Choroidal Microvasculature Dropout is Associated with Generalized Choroidal Vessel Loss within the β-Parapapillary Atrophy in Glaucoma.
Summary
Localized MvD was a strong predictor of generalized pCVD loss within the β-PPA in OAG eyes.
Abstract
PURPOSE
To determine whether eyes with open-angle glaucoma (OAG) and a localized choroidal microvasculature dropout (MvD) are associated with a greater degree of generalized choroidal vascular insufficiency within the β-parapapillary atrophy (β-PPA) than OAG eyes without MvD.
DESIGN
Retrospective cross-sectional study.
METHODS
This study included 100 OAG eyes with visual field (VF) loss confined to a single hemifield (50 with and 50 without MvD, matched for age [≤10 years ols], axial length [≤1 mm], and VF severity [≤1 dB]), as well as 50 healthy eyes. Using optical coherence tomography angiography, parapapillary choroidal vessel density (pCVD) was measured on en-face images of choroidal maps within the entire β-PPA after excluding the MvD area and hemi-sectors of the β-PPA. pCVDs were compared among the 3 groups.
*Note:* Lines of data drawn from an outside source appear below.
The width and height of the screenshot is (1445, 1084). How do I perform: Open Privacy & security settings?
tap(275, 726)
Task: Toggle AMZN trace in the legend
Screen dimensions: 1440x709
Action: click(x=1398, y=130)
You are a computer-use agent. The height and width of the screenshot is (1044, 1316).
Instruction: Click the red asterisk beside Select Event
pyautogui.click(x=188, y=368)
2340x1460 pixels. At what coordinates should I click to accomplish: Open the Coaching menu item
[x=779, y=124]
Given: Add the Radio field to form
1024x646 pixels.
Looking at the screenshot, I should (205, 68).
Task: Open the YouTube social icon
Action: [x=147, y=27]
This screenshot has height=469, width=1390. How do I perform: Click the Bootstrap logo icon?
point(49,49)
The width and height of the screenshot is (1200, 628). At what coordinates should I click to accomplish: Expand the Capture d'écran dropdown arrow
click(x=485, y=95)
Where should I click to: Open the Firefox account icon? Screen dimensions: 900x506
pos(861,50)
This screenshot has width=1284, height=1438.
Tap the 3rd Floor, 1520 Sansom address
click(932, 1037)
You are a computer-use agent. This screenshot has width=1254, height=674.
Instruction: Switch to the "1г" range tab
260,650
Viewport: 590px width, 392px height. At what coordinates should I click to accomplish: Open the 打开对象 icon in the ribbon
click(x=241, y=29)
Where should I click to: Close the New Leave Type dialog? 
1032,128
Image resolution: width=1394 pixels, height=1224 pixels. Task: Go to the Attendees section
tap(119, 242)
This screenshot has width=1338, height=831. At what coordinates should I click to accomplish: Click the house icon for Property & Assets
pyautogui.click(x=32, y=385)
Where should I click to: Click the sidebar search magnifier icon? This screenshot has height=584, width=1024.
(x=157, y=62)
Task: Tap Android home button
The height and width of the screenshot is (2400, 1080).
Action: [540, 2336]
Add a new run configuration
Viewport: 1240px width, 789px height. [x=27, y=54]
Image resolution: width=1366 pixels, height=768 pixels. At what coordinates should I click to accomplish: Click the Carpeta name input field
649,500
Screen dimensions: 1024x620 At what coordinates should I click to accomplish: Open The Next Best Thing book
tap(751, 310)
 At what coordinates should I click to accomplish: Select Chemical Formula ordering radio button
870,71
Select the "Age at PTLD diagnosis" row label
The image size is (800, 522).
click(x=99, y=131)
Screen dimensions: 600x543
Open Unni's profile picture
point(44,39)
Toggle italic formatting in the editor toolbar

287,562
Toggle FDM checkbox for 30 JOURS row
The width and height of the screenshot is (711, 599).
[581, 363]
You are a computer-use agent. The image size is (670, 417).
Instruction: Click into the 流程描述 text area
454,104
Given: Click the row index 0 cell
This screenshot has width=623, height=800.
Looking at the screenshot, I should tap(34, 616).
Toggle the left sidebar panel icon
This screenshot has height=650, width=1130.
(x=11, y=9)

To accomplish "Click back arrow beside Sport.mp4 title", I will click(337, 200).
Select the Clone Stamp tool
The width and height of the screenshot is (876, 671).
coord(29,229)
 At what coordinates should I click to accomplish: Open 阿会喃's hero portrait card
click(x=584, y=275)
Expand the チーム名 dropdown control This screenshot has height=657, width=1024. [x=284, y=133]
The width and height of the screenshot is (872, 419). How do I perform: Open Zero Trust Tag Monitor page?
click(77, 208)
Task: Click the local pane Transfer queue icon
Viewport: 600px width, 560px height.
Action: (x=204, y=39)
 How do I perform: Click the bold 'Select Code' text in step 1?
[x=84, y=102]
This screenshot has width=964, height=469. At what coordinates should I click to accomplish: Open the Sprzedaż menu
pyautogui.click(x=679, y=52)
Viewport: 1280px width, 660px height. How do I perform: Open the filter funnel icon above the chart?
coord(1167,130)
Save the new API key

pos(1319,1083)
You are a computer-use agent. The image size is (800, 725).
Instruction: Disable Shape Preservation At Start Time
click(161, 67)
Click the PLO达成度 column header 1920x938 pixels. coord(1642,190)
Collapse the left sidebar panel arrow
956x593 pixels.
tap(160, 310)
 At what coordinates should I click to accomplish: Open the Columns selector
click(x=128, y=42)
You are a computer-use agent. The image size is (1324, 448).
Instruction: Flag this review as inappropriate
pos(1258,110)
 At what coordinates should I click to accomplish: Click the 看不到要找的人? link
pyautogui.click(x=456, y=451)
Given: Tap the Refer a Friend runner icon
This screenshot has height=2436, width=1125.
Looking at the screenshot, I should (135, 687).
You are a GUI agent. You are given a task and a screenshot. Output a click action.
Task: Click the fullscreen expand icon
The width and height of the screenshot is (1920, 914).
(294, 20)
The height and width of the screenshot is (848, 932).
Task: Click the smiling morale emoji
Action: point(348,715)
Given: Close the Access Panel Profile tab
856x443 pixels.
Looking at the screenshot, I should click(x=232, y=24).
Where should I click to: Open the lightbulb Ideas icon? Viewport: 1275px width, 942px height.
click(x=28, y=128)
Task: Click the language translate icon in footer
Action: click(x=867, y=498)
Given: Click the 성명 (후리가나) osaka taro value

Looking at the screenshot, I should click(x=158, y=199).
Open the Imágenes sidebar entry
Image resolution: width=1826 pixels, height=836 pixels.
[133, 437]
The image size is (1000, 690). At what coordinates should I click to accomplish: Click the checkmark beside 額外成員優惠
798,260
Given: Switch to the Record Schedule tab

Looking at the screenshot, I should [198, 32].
The relationships between pCVD outcomes and various clinical variables were assessed. Logistical regression analyses were performed to determine the clinical factors associated with the presence of MvD in eyes with OAG.
RESULTS
pCVDs corresponding to the VF-intact hemi-sectors and the entire β-PPA, excluding the MvD area, were significantly lower in eyes with MvD than in matched sectors of eyes without MvD. Multivariate linear regression analysis showed that the presence of MvD and greater MvD angular extent were independently associated with lower global pCVD in OAG eyes (all P < .05). Logistic regression analyses showed that lower pCVD was the only factor significantly associated with the presence of MvD.
CONCLUSIONS
Localized MvD was a strong predictor of generalized pCVD loss within the β-PPA in OAG eyes.